ICFTU OnLine – June 8, 2006

Brussels, 8 June 2006 (ICFTU Online): In a report published by the ICFTU to coincide with the trade policy review of Iceland at the WTO this week, the Icelandic government is criticised for intervening in the country’s industrial relations. Again and again the Icelandic government has interrupted collective bargaining processes and denied certain groups of workers the right to strike.

Though law and practice in Iceland generally complies with internationally recognised labour standards, including trade union rights, one category of workers – workers on fishing vessels – have found it difficult to exercise their rights to both collective bargaining and to strike. Thus, disputes between certain fishers’ trade unions and the federation of the fishing vessel owners concerning the determination of the fishers’ wages and terms of employment have on numerous occasions led to government interventions, with the effect of fixing fishers’ wages and terms of employment through the imposition of arbitration processes.

“The Icelandic Government’s interference in industrial relations in the fishing industry has been a stain on an otherwise great democratic and industrial tradition,” said ICFTU General Secretary, Guy Ryder. “”They should change this legislation right away so that there can be no doubt that all Iceland’s workers have these fundamental rights”, Ryder emphasised.

The concerns of the ICFTU are shared by the International Labour Organisation, the UN body assigned to deal with issues related to the world of work. Thus, it has frequently criticised Iceland for imposing solutions which should be the result of free and voluntary collective bargaining and for intervening in industrial disputes, in effect disrupting fully legal strikes by fishers.
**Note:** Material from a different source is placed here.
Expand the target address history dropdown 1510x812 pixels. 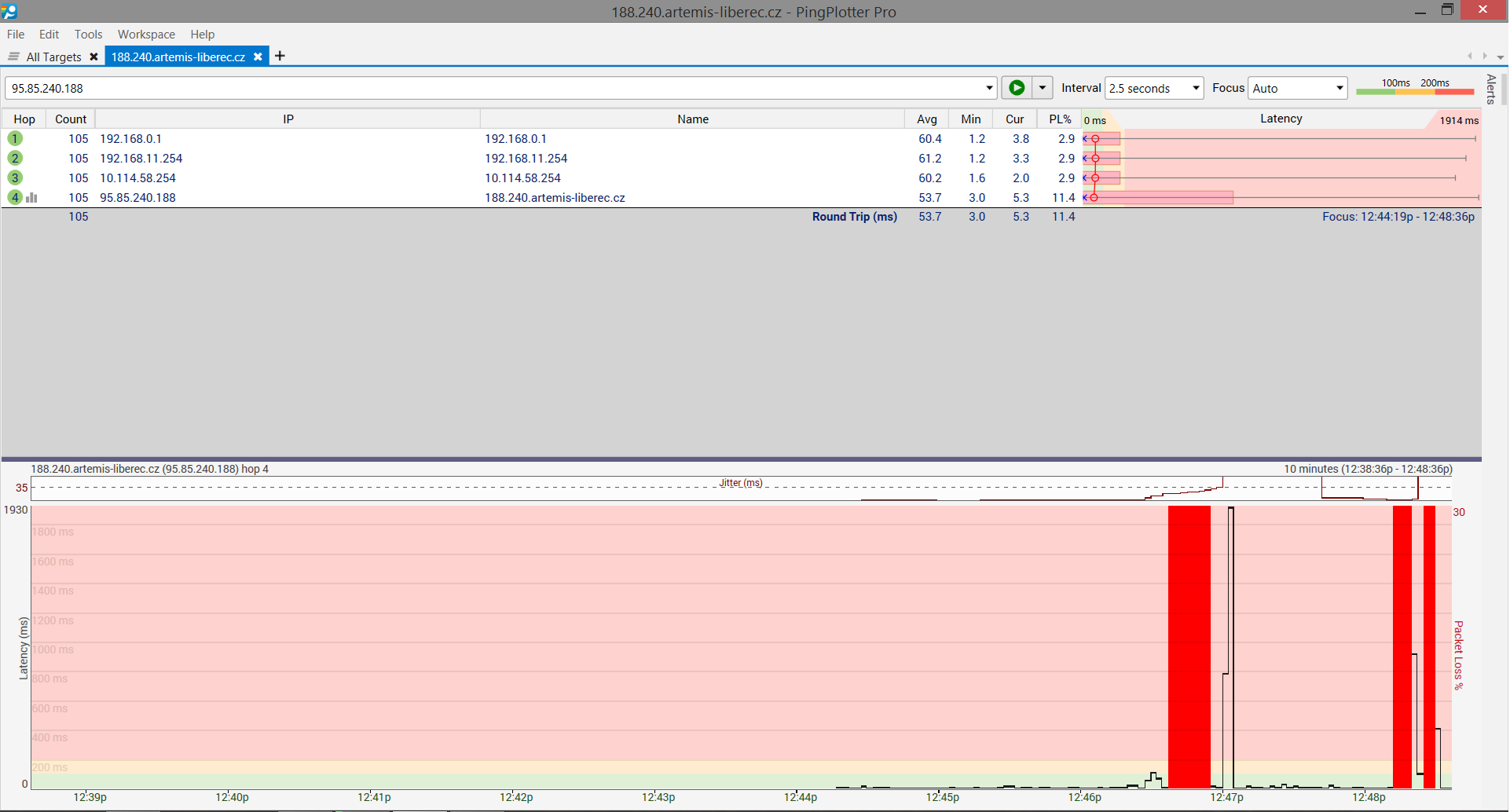[989, 88]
Indeed, the ILO has found it necessary to emphasise to the Icelandic government that the right to strike may only be restricted in services the interruption of which would endanger the life, personal safety or health of the whole or part of the population, and that a work stoppage in the Icelandic fishing industry does not seem to do so.

“The government must refrain from interfering in industrial relations in the way it is presently doing, in order to comply with the commitments Iceland accepted in the WTO Ministerial Declarations in Singapore in 1996 and Doha in 2001, and in the ILO Declaration on Fundamental Principles and Rights at Work adopted in June 1998,” Ryder concluded.